------ Data extract
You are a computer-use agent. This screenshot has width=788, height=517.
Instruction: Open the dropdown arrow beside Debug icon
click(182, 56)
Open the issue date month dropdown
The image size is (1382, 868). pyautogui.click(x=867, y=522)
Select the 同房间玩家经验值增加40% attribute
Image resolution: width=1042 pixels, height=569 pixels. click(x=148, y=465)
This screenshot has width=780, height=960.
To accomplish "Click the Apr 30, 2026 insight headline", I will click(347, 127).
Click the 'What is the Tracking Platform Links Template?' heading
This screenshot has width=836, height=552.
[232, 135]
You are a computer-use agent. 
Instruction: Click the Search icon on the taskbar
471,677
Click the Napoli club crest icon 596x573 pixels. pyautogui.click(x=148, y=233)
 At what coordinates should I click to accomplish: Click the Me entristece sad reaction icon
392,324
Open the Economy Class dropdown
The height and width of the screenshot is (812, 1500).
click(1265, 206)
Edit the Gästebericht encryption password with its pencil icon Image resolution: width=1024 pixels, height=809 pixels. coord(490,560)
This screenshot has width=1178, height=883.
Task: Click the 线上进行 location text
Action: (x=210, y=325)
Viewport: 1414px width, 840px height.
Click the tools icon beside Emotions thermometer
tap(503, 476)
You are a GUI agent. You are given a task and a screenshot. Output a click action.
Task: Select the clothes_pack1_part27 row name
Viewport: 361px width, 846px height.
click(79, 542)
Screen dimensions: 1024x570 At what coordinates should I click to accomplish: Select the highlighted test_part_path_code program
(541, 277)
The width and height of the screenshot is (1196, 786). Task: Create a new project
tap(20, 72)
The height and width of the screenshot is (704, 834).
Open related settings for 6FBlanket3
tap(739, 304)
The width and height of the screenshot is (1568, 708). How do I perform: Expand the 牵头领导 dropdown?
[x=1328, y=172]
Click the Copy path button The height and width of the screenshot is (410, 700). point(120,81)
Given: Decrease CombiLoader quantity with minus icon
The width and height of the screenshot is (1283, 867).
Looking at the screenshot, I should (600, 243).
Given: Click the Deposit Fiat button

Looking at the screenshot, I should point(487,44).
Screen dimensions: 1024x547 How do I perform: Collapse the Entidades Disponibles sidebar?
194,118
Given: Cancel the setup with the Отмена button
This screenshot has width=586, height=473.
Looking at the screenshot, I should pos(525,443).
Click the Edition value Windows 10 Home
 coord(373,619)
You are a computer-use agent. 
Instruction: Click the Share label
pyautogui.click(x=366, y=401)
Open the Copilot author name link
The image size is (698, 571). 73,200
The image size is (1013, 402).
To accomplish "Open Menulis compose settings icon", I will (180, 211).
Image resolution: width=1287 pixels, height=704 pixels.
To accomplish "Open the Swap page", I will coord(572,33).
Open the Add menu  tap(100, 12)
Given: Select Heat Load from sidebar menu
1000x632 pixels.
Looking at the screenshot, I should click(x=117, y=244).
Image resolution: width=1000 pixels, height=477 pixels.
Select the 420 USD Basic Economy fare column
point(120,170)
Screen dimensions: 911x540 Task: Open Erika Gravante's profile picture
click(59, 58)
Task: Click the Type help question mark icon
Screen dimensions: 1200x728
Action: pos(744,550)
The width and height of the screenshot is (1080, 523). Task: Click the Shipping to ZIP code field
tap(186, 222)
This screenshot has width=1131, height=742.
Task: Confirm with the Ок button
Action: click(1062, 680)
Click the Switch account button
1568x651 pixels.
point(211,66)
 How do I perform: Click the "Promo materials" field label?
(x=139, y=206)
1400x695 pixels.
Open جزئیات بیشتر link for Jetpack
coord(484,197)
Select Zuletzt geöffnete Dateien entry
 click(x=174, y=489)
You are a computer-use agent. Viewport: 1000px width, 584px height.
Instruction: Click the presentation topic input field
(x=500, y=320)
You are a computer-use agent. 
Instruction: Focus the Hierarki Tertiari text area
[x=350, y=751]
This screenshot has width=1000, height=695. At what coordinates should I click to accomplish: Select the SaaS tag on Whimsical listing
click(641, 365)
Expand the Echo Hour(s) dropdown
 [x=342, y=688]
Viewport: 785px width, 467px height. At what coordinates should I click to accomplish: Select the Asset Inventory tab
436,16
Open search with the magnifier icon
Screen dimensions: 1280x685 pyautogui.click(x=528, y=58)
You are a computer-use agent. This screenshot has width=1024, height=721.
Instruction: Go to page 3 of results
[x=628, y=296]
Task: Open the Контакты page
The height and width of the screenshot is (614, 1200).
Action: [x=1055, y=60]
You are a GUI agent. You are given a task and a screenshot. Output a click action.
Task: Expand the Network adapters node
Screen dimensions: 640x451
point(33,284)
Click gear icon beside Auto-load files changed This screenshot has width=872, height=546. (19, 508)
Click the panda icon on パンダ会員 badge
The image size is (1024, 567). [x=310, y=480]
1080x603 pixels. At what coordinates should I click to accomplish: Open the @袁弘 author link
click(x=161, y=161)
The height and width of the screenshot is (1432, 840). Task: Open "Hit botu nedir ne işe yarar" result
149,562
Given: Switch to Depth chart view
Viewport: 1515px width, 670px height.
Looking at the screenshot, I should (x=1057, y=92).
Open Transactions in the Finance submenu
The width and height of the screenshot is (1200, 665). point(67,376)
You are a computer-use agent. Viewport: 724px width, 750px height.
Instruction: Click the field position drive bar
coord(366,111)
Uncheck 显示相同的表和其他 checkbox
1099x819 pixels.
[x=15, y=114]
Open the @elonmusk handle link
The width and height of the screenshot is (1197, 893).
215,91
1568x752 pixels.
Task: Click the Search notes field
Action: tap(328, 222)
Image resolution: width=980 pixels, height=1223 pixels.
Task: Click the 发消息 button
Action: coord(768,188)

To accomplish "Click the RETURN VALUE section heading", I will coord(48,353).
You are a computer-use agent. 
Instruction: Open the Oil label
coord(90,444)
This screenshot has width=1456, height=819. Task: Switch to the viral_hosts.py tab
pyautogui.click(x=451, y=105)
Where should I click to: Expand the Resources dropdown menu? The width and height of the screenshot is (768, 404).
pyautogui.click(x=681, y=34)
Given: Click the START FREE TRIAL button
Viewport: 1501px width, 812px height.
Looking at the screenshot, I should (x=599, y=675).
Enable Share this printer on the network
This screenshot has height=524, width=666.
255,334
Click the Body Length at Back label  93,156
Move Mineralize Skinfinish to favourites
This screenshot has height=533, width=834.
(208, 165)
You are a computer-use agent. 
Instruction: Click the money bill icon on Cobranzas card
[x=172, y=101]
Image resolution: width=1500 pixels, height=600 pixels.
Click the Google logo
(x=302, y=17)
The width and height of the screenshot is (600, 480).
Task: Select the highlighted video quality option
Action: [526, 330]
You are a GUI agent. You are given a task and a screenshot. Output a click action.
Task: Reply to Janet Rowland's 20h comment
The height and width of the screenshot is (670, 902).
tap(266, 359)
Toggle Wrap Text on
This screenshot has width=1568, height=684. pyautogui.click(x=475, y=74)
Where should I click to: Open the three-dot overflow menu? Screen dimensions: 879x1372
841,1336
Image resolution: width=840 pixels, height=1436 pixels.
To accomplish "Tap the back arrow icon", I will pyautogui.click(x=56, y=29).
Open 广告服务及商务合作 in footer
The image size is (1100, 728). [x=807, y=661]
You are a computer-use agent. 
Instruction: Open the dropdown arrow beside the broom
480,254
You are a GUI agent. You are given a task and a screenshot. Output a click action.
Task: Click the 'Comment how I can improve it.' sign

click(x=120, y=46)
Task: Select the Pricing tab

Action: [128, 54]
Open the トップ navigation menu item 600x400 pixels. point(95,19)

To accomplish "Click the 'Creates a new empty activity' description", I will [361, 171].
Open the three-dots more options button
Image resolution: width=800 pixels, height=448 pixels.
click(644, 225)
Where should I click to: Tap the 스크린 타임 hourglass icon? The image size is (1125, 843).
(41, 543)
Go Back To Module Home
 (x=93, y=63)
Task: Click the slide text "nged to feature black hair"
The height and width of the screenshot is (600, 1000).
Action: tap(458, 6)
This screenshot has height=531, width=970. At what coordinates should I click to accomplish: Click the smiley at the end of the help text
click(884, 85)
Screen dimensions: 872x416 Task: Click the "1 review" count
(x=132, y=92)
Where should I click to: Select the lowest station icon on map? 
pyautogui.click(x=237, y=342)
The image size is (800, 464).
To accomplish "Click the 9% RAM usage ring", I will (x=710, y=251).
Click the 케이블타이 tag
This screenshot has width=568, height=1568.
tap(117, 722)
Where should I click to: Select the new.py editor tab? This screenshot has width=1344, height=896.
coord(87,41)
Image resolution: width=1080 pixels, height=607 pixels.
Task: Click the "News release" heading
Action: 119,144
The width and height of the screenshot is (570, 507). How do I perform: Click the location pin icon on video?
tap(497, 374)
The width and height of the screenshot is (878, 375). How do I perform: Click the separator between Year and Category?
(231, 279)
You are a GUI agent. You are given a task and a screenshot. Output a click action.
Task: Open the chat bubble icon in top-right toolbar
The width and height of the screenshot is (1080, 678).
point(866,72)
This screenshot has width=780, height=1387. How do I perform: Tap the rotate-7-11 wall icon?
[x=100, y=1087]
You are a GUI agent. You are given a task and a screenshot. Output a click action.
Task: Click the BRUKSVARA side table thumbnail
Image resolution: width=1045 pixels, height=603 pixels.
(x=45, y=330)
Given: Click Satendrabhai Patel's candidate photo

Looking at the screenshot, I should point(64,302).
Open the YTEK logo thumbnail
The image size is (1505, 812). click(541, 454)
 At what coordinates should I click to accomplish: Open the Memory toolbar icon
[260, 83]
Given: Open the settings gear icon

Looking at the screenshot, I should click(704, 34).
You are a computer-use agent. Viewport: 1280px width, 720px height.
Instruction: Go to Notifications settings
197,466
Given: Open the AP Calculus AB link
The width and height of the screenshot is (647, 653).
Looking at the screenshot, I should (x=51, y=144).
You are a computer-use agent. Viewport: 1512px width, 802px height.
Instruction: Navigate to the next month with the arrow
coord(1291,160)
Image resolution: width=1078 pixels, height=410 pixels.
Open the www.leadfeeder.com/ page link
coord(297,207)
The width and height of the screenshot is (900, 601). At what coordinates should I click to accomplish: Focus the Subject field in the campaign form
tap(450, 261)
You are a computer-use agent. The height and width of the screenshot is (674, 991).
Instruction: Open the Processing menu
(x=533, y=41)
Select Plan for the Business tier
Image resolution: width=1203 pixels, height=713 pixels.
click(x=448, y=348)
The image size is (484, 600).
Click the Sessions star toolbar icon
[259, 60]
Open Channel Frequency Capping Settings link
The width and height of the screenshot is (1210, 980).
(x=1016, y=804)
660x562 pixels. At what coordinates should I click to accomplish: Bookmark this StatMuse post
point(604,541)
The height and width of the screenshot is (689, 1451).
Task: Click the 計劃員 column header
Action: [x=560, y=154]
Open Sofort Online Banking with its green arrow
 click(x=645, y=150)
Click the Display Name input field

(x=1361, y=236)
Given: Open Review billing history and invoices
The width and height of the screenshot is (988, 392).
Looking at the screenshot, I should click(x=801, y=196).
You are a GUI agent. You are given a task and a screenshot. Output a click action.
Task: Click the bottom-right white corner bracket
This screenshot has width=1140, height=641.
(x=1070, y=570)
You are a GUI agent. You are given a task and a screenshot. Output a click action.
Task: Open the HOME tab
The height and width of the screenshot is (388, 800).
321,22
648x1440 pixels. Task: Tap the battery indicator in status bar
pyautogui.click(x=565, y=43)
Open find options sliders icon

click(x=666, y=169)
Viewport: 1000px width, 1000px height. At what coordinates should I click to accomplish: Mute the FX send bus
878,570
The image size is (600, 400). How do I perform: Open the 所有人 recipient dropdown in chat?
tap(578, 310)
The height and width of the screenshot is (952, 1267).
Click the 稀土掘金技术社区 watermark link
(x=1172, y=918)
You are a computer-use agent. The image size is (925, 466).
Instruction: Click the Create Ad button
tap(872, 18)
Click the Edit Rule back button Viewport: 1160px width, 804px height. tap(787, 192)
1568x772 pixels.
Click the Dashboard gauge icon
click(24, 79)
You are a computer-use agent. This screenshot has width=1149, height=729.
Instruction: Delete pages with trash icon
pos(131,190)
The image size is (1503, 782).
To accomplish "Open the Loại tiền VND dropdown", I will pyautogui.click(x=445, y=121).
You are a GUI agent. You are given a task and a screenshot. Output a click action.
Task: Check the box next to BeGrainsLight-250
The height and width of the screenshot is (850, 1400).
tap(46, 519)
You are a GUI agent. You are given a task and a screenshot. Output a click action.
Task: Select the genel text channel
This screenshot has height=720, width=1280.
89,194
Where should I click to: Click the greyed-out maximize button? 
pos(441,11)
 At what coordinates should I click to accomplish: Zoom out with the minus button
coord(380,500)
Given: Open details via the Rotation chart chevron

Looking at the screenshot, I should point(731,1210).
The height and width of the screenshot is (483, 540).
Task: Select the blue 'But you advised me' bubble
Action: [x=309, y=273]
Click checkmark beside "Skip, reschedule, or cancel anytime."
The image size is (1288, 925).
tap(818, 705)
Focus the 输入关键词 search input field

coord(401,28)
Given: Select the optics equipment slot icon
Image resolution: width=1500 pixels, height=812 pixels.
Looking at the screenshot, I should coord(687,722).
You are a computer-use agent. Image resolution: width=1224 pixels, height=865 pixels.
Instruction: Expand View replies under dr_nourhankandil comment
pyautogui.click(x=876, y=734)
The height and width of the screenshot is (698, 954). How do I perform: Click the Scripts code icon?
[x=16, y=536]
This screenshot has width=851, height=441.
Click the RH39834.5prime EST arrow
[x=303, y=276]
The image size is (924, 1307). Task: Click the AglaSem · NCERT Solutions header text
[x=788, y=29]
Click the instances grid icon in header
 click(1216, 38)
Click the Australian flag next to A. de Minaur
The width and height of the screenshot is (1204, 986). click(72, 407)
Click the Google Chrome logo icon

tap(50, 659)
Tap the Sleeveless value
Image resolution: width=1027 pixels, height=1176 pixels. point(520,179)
------------
** Try it **
From the records above, extract exactly and only the lines that begin at the line with "Screen dimensions: 1024x547" and stop after the line with "Image resolution: width=1287".

** Written solution **
Screen dimensions: 1024x547 How do I perform: Collapse the Entidades Disponibles sidebar?
194,118
Given: Cancel the setup with the Отмена button
This screenshot has width=586, height=473.
Looking at the screenshot, I should pos(525,443).
Click the Edition value Windows 10 Home
 coord(373,619)
You are a computer-use agent. 
Instruction: Click the Share label
pyautogui.click(x=366, y=401)
Open the Copilot author name link
The image size is (698, 571). 73,200
The image size is (1013, 402).
To accomplish "Open Menulis compose settings icon", I will (180, 211).
Image resolution: width=1287 pixels, height=704 pixels.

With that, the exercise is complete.